Unser Land hat sich mit dem Beschluss des Deutschen Bundestages zur Anerkennung des Genozids an den Armeniern deutlich zur historischen Verantwortung bekannt. Dieser Verantwortung müssen wir nun auch praktisch nachkommen.

2. Welche Lehren müssten aus der Leugnung des Genozides an den Armeniern gezogen werden?

Die deutsche Verantwortungskultur erfährt weltweit große Anerkennung. Wir sollten uns nicht nur mit Blick auf die Geschichte des 20. Jahrhunderts sondern auch darüber hinaus geschehener Vergehen offen stellen. Die Diskussion und Anerkennung vergangener Verbrechen muss noch stärker im öffentlichen Diskurs stattfinden.

3. In Berlin haben mehrere Demonstrationen von Leugnern des Genozids an den Armeniern stattgefunden. Als klares Zeichen gegen Leugnung von Menschheitsverbrechen hat der Landtag von Rheinland-Pfalz als erstes Bundesland im Mai 2015 in einer interfraktionellen Erklärung die Faktizität des Genozides anerkannt. Werden Sie sich dafür einsetzten, dass im Berliner Abgeordnetenhaus ebenfalls die Faktizität des Genozides wider seiner Leugnung anerkannt wird?

Die Resolution des Deutschen Bundestages vom 2. Juni 2016 ist eindeutig. Sie gilt als Beschluss des gesamtdeutschen Parlamentes für alle Deutschen in allen Bundesländern. Anstelle weiterer Resolutionen sehe ich die praktische Ausfüllung der darin beschlossenen Ziele mit Leben als vorrangige Aufgabe.

4. Der Bundestag hat im Juni den Genozid an den Armeniern offiziell anerkannt. In dieser Resolution, die von der Bundestagsfraktion Ihrer Partei Zustimmung erhalten hat, kommt den Ländern, mittelbar damit auch Ihnen, eine Verantwortung zu, die in der Resolution folgendermaßen umschrieben wurde: »Heute kommt schulischer, universitärer und politischer Bildung in Deutschland die Aufgabe zu, die Aufarbeitung der Vertreibung und Vernichtung der Armenier als Teil der Aufarbeitung der Geschichte ethnischer Konflikte im 20. Jahrhundert in den Lehrplänen und -materialien aufzugreifen und nachfolgenden Generationen zu vermitteln. Dabei kommt insbesondere den Bundesländern eine wichtige Rolle zu.« Werden Sie als Mitglied des Abgeordnetenhauses befördern, dass in Berlin der Genozid an den Armeniern in die Lehrpläne aufgenommen wird? Wie wollen Sie das umsetzen?

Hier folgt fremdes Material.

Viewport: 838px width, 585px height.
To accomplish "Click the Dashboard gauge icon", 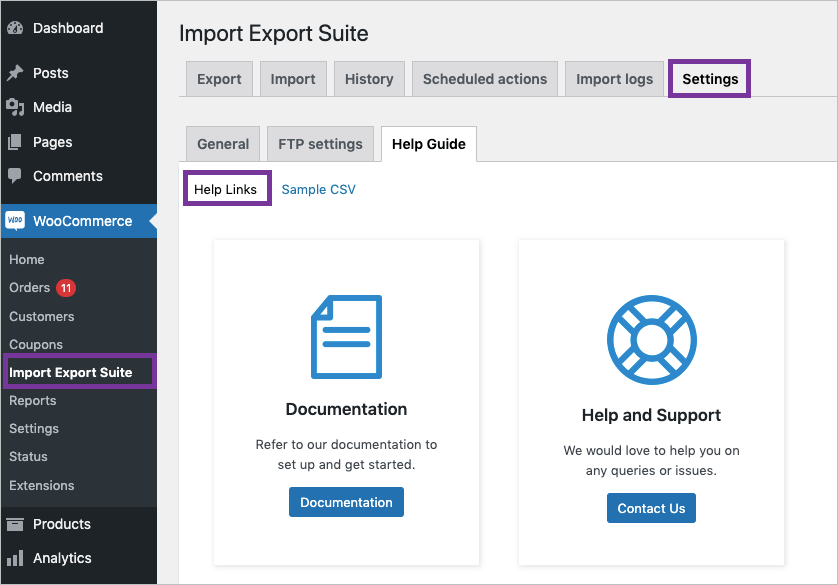I will click(x=15, y=29).
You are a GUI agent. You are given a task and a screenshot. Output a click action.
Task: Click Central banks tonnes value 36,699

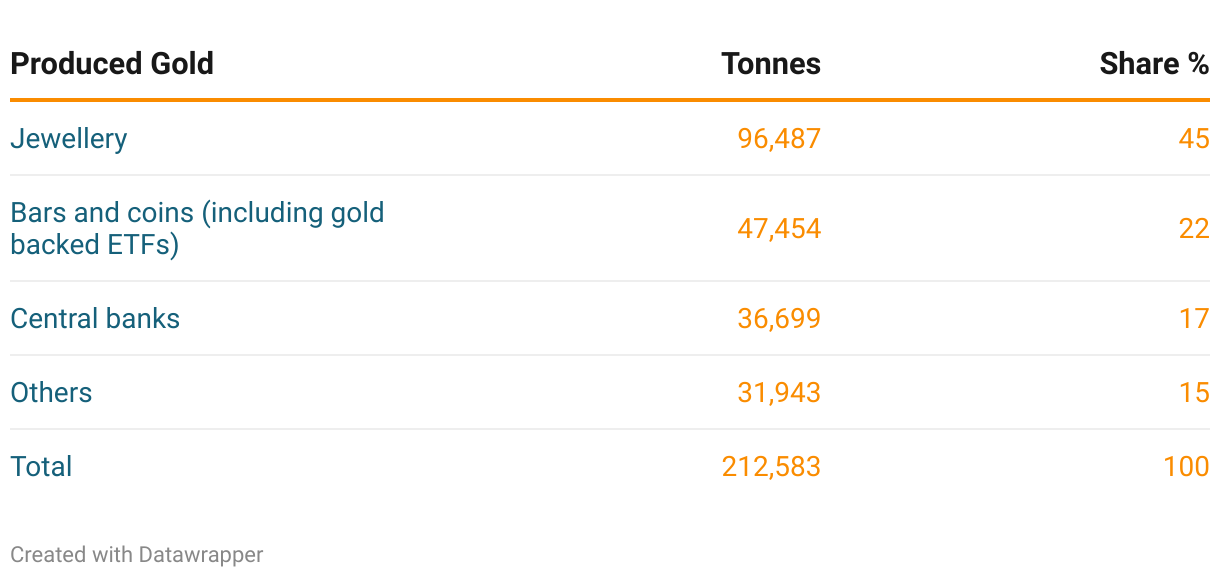(x=779, y=318)
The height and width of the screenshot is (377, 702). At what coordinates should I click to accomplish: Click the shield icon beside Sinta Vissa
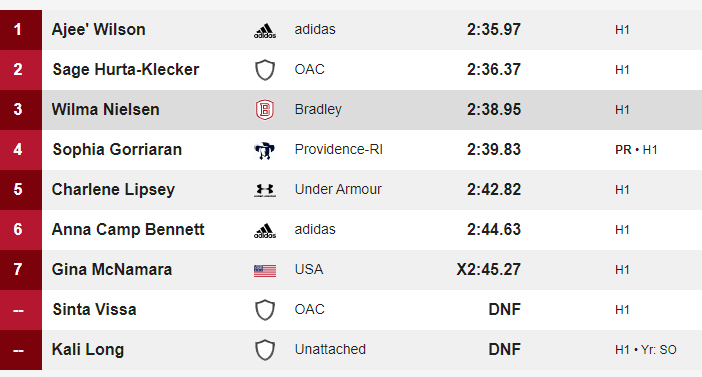(x=265, y=310)
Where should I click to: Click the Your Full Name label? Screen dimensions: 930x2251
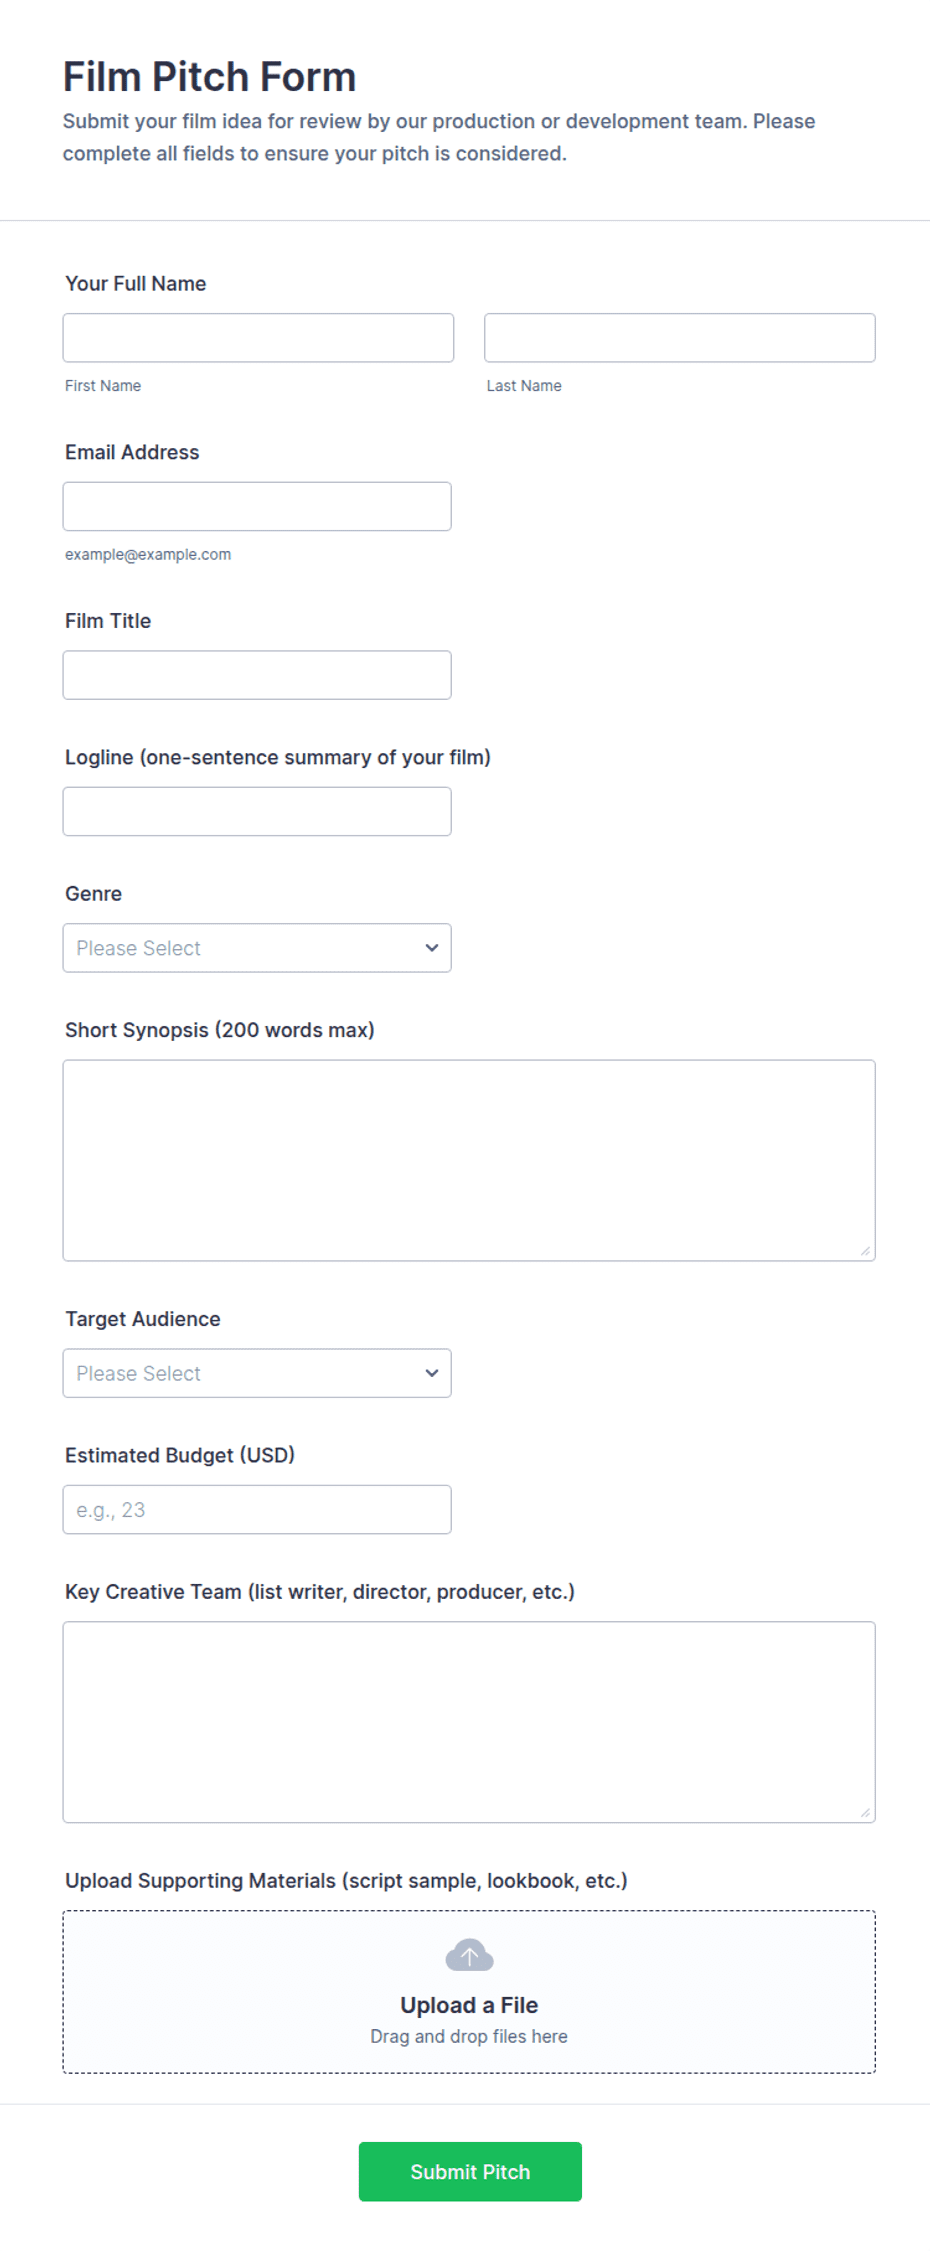pyautogui.click(x=136, y=283)
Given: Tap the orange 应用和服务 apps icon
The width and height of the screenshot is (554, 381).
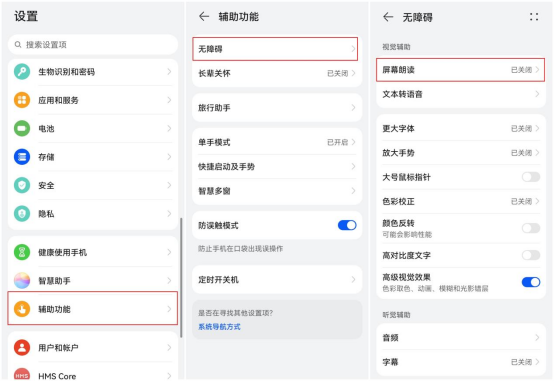Looking at the screenshot, I should (x=22, y=100).
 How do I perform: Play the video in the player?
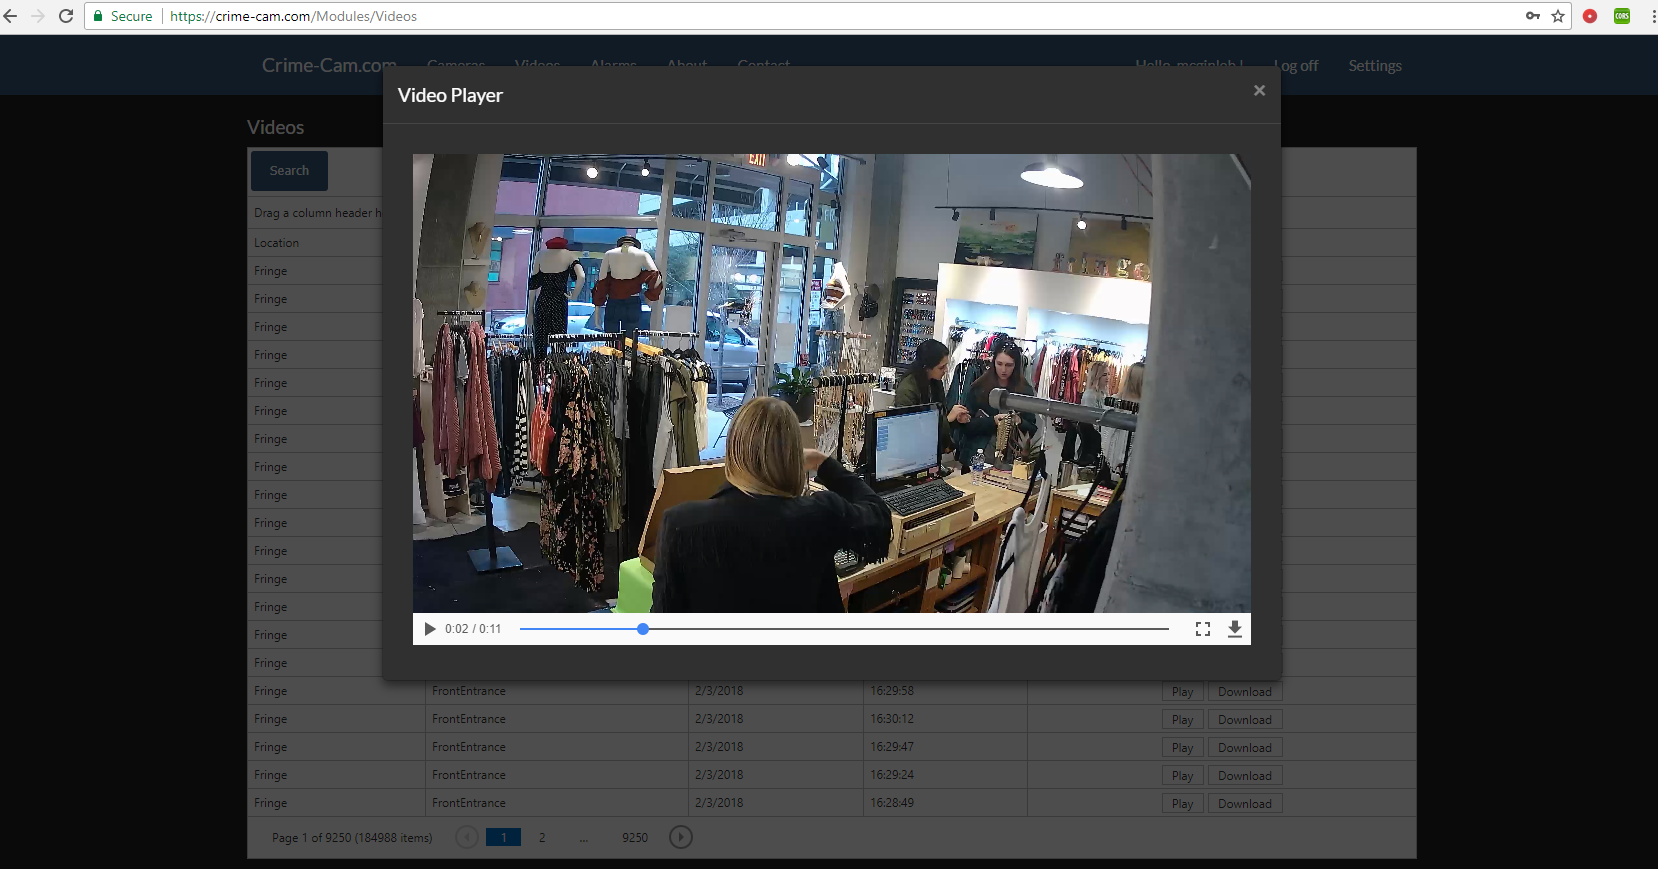(x=430, y=629)
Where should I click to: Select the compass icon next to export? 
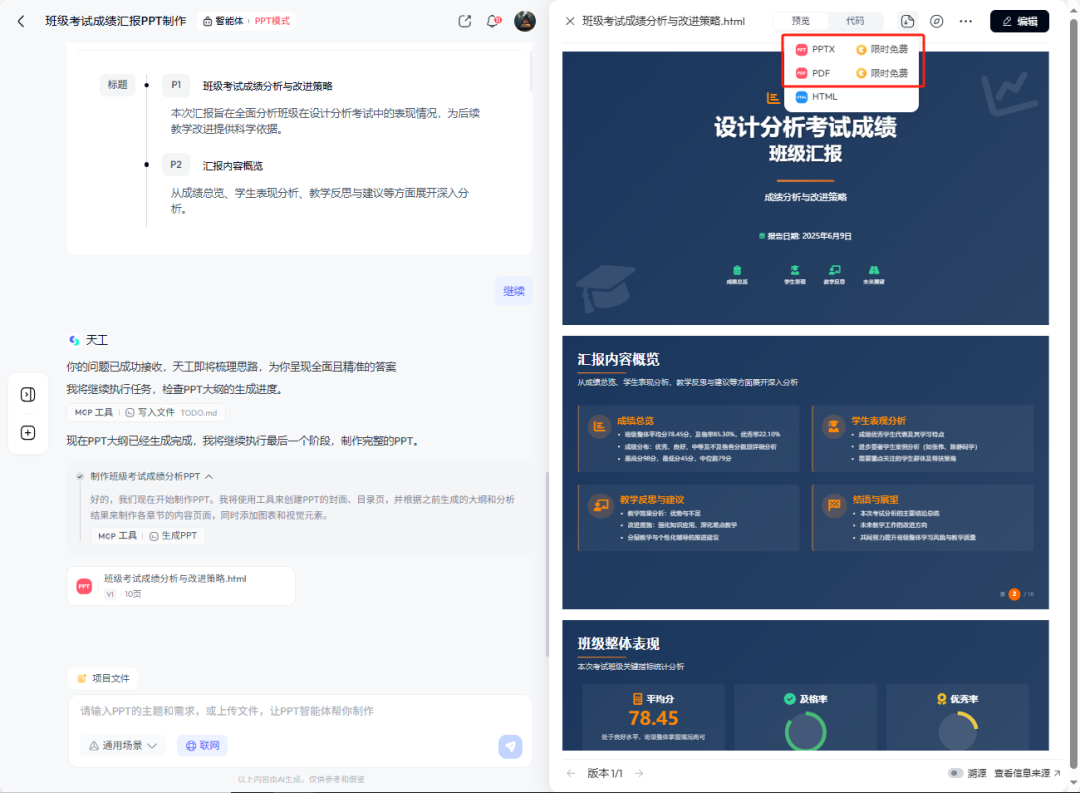(936, 20)
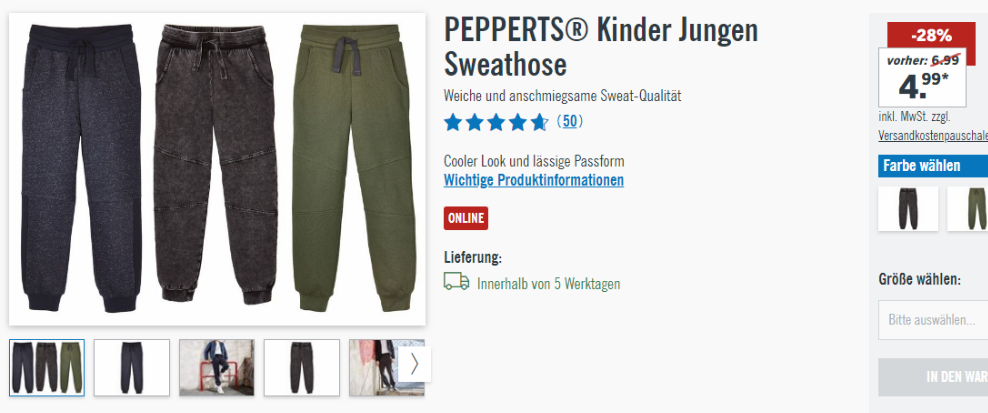This screenshot has height=413, width=988.
Task: Click the -28% discount badge
Action: click(931, 36)
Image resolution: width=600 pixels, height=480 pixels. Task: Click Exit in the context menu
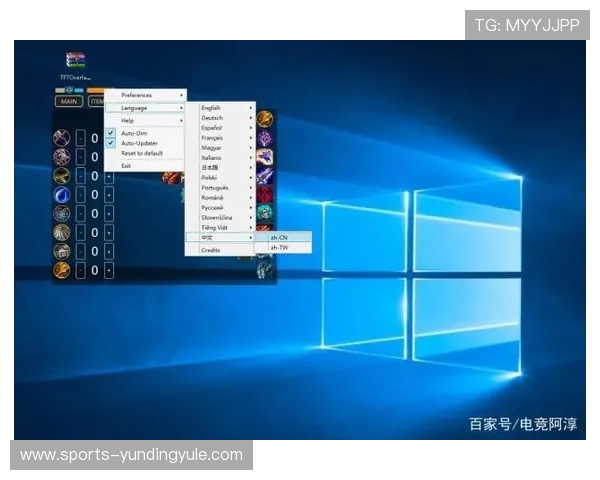(x=126, y=166)

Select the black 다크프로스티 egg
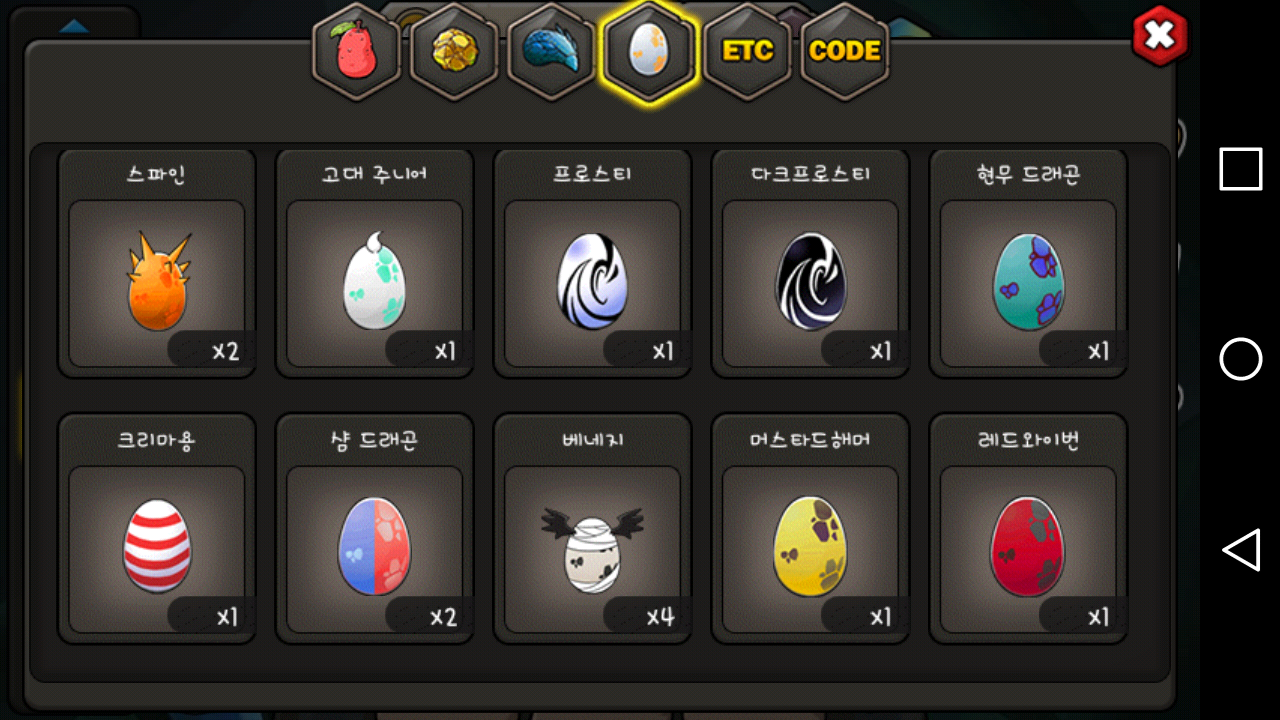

Im Rahmen des Schulunterrichts sollten alle Berliner Schüler über die vergangenen Geschehnisse und die daraus resultierenden Zerwürfnisse aufgeklärt werden. Dies kann sowohl im Geschichtsunterricht wie auch in der Kontextualisierung aktueller politischer Diskussionen geschehen. Wichtig ist, dass Schüler auch den Kontakt zu den Volksvertretern halten und regelmäßig Diskussionen mit Abgeordneten und Mandatsträgern stattfinden. In diesem Rahmen ist es unsere Aufgabe auch diese aktuellen Fragen immer wieder in Erinnerung zu rufen und zu reflektieren.

5. Berlin ist die Partnerstadt von Istanbul. Werden Sie sich und wie wollen Sie sich dafür einsetzten, dass in Berlin an den Genozid an den Armeniern adäquat erinnert wird?

Die oben genannten Maßnahmen gegenüber jungen Menschen helfen zur langfristigen Sensibilisierung der Stadtgesellschaft. Zudem wären Gedenkstunden im Berliner Abgeordnetenhaus  wie es diese auch zu anderen Anlässen bereits gibt zur öffentlichen Wahrnehmung hilfreich.

6. Werden Sie mit Vereinen und Organisationen zusammenarbeiten, die den Genozid an den Armeniern in Deutschland bestreiten und dessen Thematisierung zu verhindern versuchen?

Als Volksvertreter sehe ich meine Aufgabe in der Vertretung aller Bürger. Das Gemeinsame muss dabei immer im Vordergrund vor dem Trennenden stehen. In jedem Zusammenhang vertrete ich dabei die bereits benannten Ansichten, dass die historische Aufarbeitung des Genozids an den Armeniern vorangetrieben werden muss.